Hep ‘Cumhuriyet gazetecilik okulu’ derler, oysa Cumhuriyet ‘hayat okulu’dur… 30 yılın tanıklığı

Ailecek gittiğimiz misafirlikte öğrendik Uğur Mumcu’nun öldürüldüğünü. Aileler neşeyle sohbet ederken televizyondaki haberle bir anda ortalık buz kesmişti. Hemen eve döndük, ardından da gazetenin Cağaloğlu’ndaki binasına gittik.

Bizim gibi yüzlerce kişi gazeteye koşmuştu. Gazetenin girişinde yer alan Uğur Mumcu anı defterine “Özgürlüğü, cumhuriyeti ve demokrasiyi ilelebet yaşatacağız” diye yazmıştım.

Milyonlarca insan kızgın, üzgün ve endişeliydi. Bir gazeteci milyonları kenetlemişti. 1980’lerde büyük yaralar alan ailelerin, siyasetten uzak yetiştirdiği kuşağım için artık Uğur Mumcu vardı. Uzun bir yürüyüş başlamıştı. Gazeteci olacaktım. O yılın eylül ayında Cumhuriyet okulunun spor servisindeydim.

Hep “Cumhuriyet gazetecilik okulu” derler, oysa Cumhuriyet “hayat okulu”dur...

YÜCELMAN’IN ÖĞÜTLERİ

Cumhuriyet’te meslek büyüklerimizin bir dediğini iki etmez, uyarılarını yerine getirmeye çalışırdık. Mesleğe başladığım Spor Servisi’nin şefi Abdülkadir Yücelman, o dönem gazetenin en eskilerindendi.

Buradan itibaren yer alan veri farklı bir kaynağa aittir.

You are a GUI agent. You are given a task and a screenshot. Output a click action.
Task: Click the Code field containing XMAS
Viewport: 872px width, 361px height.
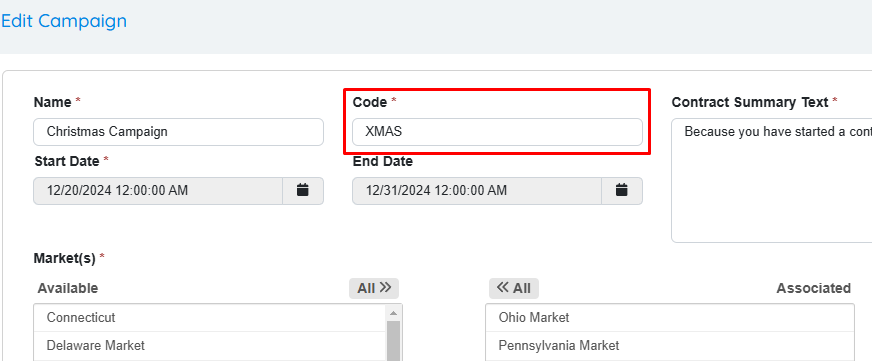pyautogui.click(x=497, y=132)
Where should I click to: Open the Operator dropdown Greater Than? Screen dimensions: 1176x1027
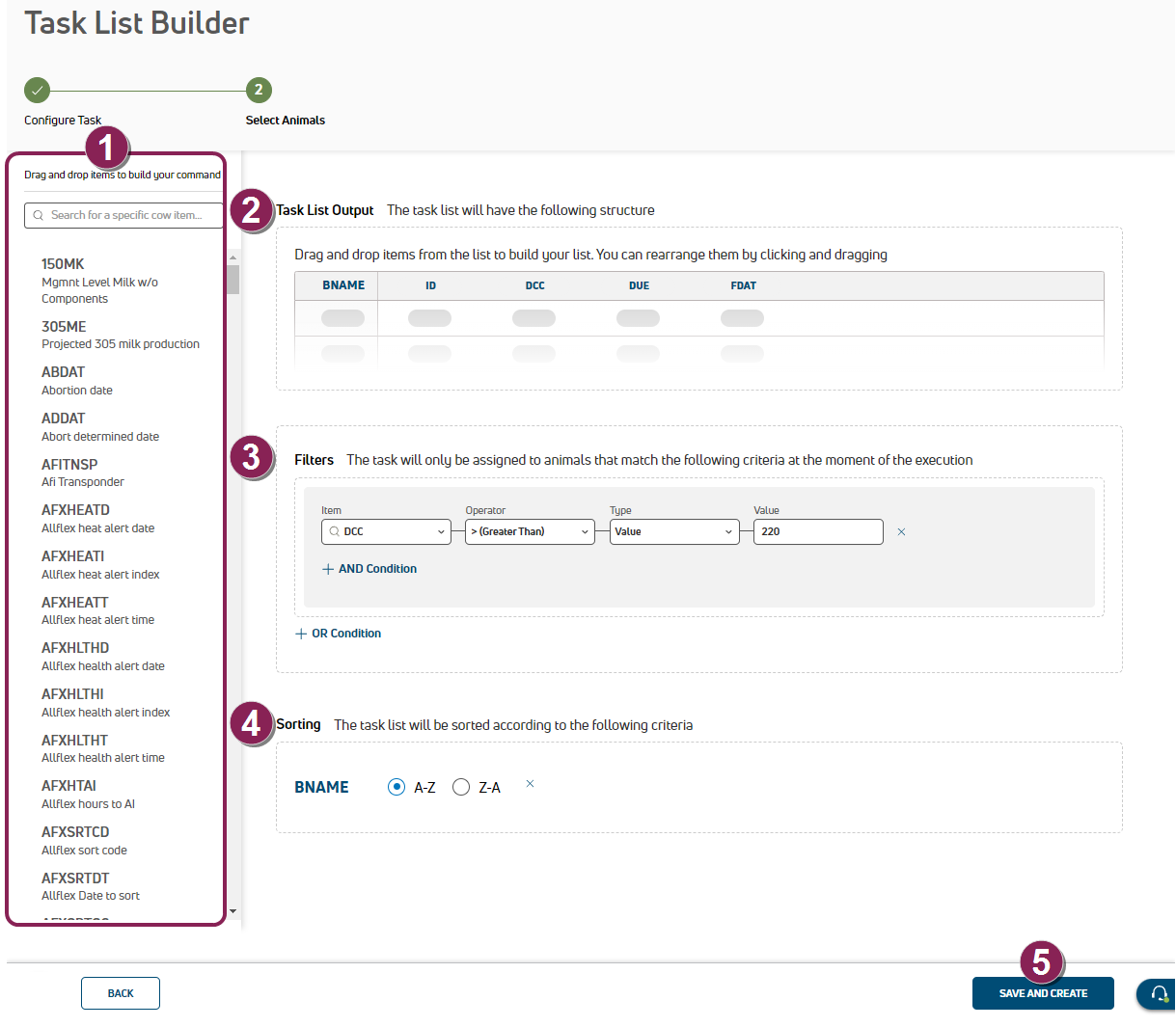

Yetiştirdiği onlarca gazeteci, ilerleyen yıllarda hem Cumhuriyet’in hem de diğer gazetelerin yazıişleri müdürleri, genel yayın yönetmenleri oldu. Çok disiplinliydi. Futbol maçlarını izlemeye giden muhabirlere ankesörlü telefon için jeton kontrolü yapar, “Gazetecinin fotoğraf makinesi ve jetonu hep yanında olmalı. Tarihi bir haber yakalama şansı insanın başına sadece bir kere gelir, bunu kaçırmayın” derdi.

Yücelman, futbol kulüplerine muhabir seçerken Galatasaraylıyı Fenerbahçe, Beşiktaşlıyı Galatasaray, Fenerbahçeliyi Beşiktaş muhabiri yapardı. Bu sayede şimdiki gibi fanatik spor muhabirlerine rastlanmazdı. Yücelman’ın son öğrencisi olmak benim için bir şanstı.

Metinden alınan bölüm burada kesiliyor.